Customizing Aggregations With Window Frames

SQL
5 min read

Window Frames

Dolt is a database that speaks the MySQL wire protocol but uses a custom SQL Engine to implement relational logic. Our engine, go-mysql-server, is increasingly inching towards 100% drop-in MySQL compatibility, and today we are happy introduce the latest feature: window aggregations and frames.

Window frames are a more recent SQL syntax addition used heavily in analytical processing (OLAP) queries. MySQL and Postgres added full support in 2018, but some databases like SQLite and SQL Server still lack support for RANGE frames (described below).

Zach added initial windowing support almost one year ago, including window functions like first_value and row_number. The most recent release expands our ability to execute aggregation functions, like sum, avg, and count, inside windows. The new release also includes window frames, a way to customize the input set for aggregation functions. Window frames include ROWS and RANGE units, and UNBOUNDED, CURRENT ROW, and expression PRECEDING and FOLLOWING bounds. Refer to the MySQL docs for more info on window frame syntax.

In general, you might be interested in advanced windowing features if you run data analytics workflows. This blog will focus on practical examples of how to use these new features. We encourage you to install dolt yourself, take windows for a test ride, and let us know what you think!

Tutorial: Using Window Frames in Dolt

Group By

First, let’s create a parts table with id, lbs, and cnt fields:

mysql> create table parts (id varchar(8) primary key, lbs int, cnt int);
mysql> insert into parts values ('a', 10, 3), ('b', 10, 6), ('c', 10, 2),
                                ('d', 10, 0), ('e', 10, 12), ('f', 10, 7),
                                ('g', 20, 1), ('h', 20, 2), ('i', 20, 3);
Query OK, 8 rows affected

We will look at the simplest aggregation, GROUP BY, before building towards more complicated window functions. A GROUP BY partitions a dataset before rolling up a rows with an aggregation function, like SUM:

mysql> SELECT lbs, SUM(cnt) FROM parts GROUP BY lbs;
+-----+----------+
| lbs | SUM(cnt) |
+-----+----------+
| 10  | 30       |
| 20  | 6        |
+-----+----------+

The first thing we notice is that a GROUP BY aggregation outputs a a single row for each partition. Two parts.lbs partitions yields two output rows. The diagram below demonstrates this split and collapse:

Group By Partitions

Partitioning on the lbs column divides our table into two sets of rows, lbs = 10 and lbs = 20. A GROUP BY passes each of those partitions to the aggregation function, SUM, outputting two result rows.
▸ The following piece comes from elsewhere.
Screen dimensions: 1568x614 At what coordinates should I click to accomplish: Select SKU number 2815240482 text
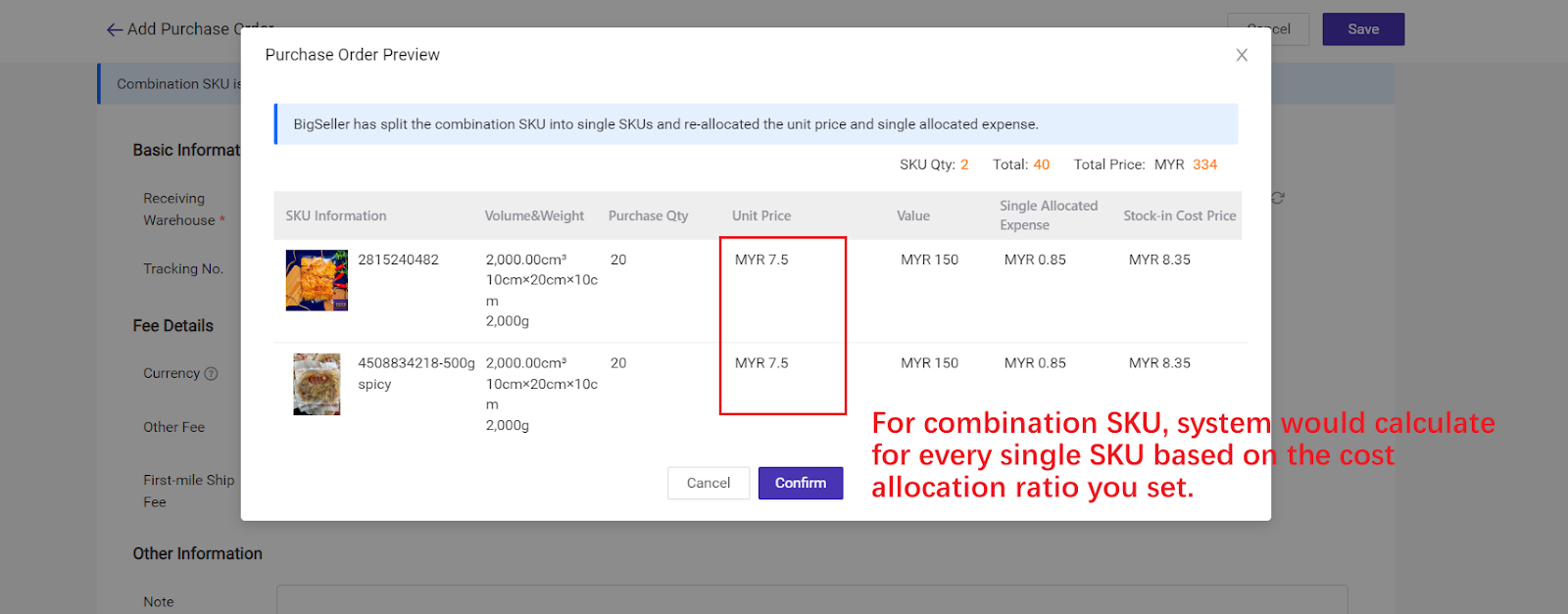click(398, 260)
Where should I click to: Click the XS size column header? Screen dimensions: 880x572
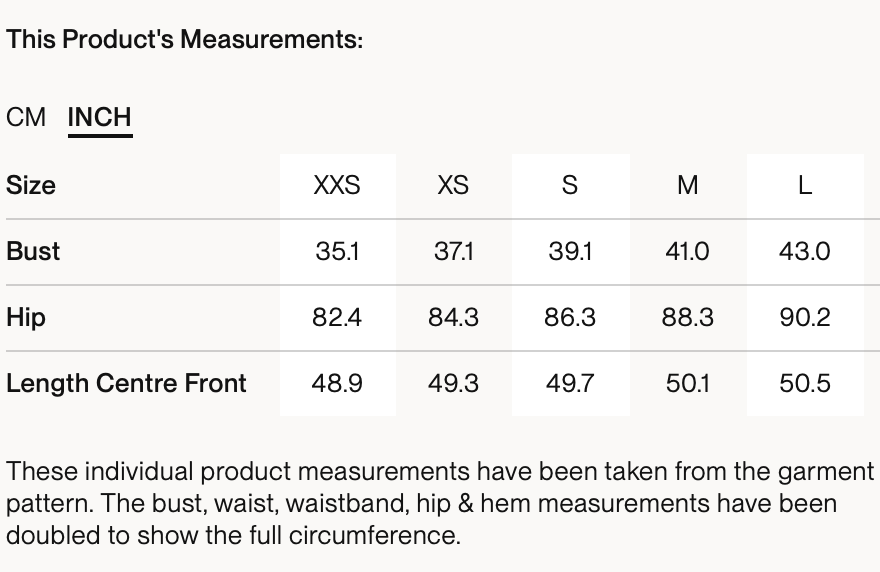(453, 185)
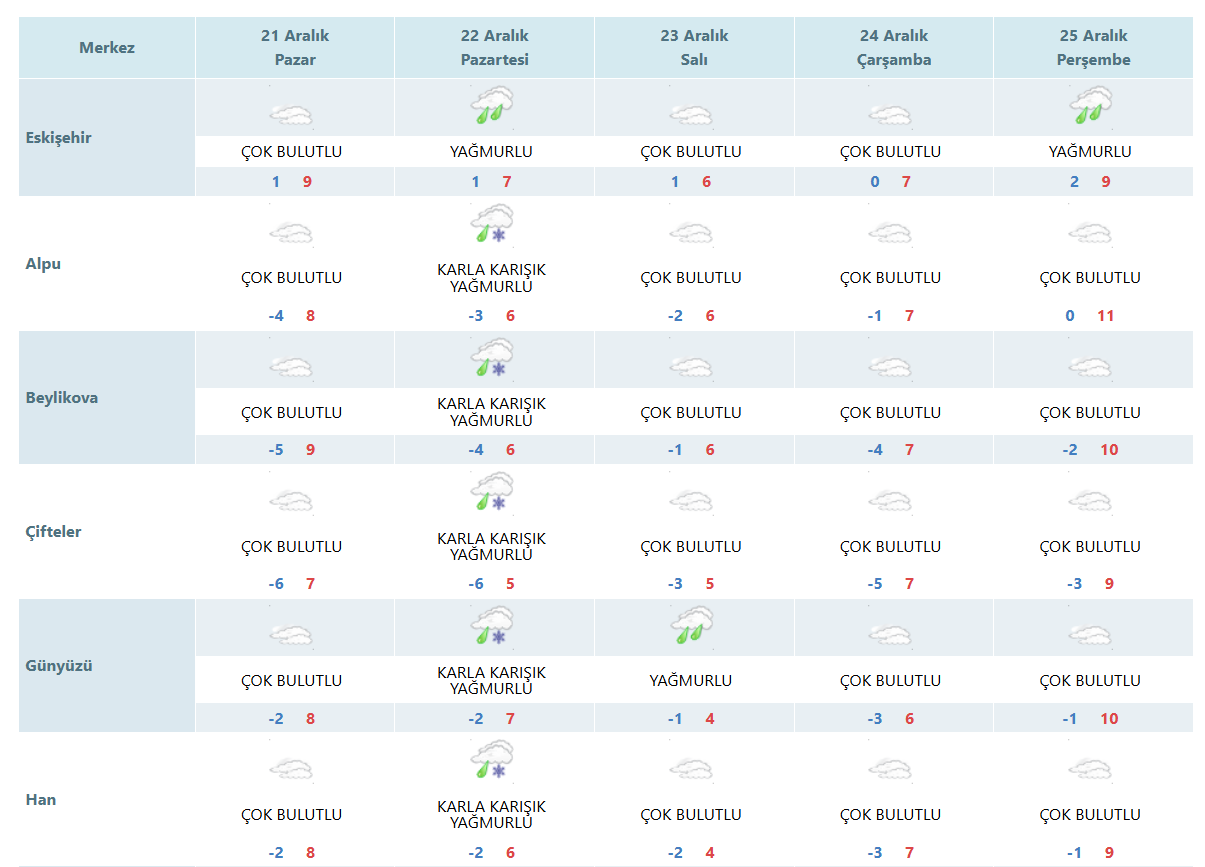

We have included purple "frames" that overlap with partition boundaries.

Window Over Partitions

Window syntax is similar to GROUP BY, but introduces two key features:

  1. Windows yield an output row for every input row.

  2. Windows use frames to vary their scope of computation, whereas GROUP BY is always scoped to an entire partition.

To make the differences concrete, we will first look at a simplified window that uses the same frame as GROUP BY:

mysql> SELECT SUM(cnt)
   OVER (
       PARTITION BY lbs
       ROWS BETWEEN
           UNBOUNDED PRECEDING AND
           UNBOUNDED FOLLOWING
    ) as `sum(cnt)` FROM parts;
+----------+
| sum(cnt) |
+----------+
|       30 |
|       30 |
|       30 |
|       30 |
|       30 |
|       30 |
|        6 |
|        6 |
|        6 |
+----------+

The output values are similar to GROUP BY, but the sums are duplicated for every input row in a partition. Again, we specified this using window frames, a way to customize an aggregation function's input set. Here we used a frame definition that mimics GROUP BY: the beginning of the partition (Unbounded Preceding) to the end of the partition (Unbounded Following). The diagram below uses the purple frames to highlight the duplicated frames.

Window Frame Unbounded

Window Rows Framing

Next, we will execute a query with a more interesting window frame: the sum of every two trailing rows:

mysql> SELECT SUM(cnt)
    OVER (
        PARTITION BY lbs
        ROWS BETWEEN
            2 PRECEDING AND
            1 PRECEDING
    ) as `sum(cnt)` FROM parts;
+----------+
| sum(cnt) |
+----------+
|     NULL |
|        3 |
|        9 |
|        8 |
|        2 |
|       12 |
|     NULL |
|        1 |
|        3 |
+----------+

The first row in each partition lacks trailing rows, so the first frame is empty, and the first sum is NULL. There are two partitions in our table, so the beginning of the second partition is NULL for the same reason. The second frames are also special, overrunning the partition boundary and yielding 1 row frames. The second row's output is the first row's cnt. The remaining rows in each partition yield the sum of the two previous rows.

Window Frame Rows

The diagram above details a frame for every input row, as in the previous diagrams. The frames now use our more complicated frame boundary: two rows back (2 Preceding) to one row back (1 Preceding).

Window Range Framing

So far we have focused on ROWS framed windows. A row frame uses index counts to select and move frame bounds. In this final example, we will consider RANGE frames.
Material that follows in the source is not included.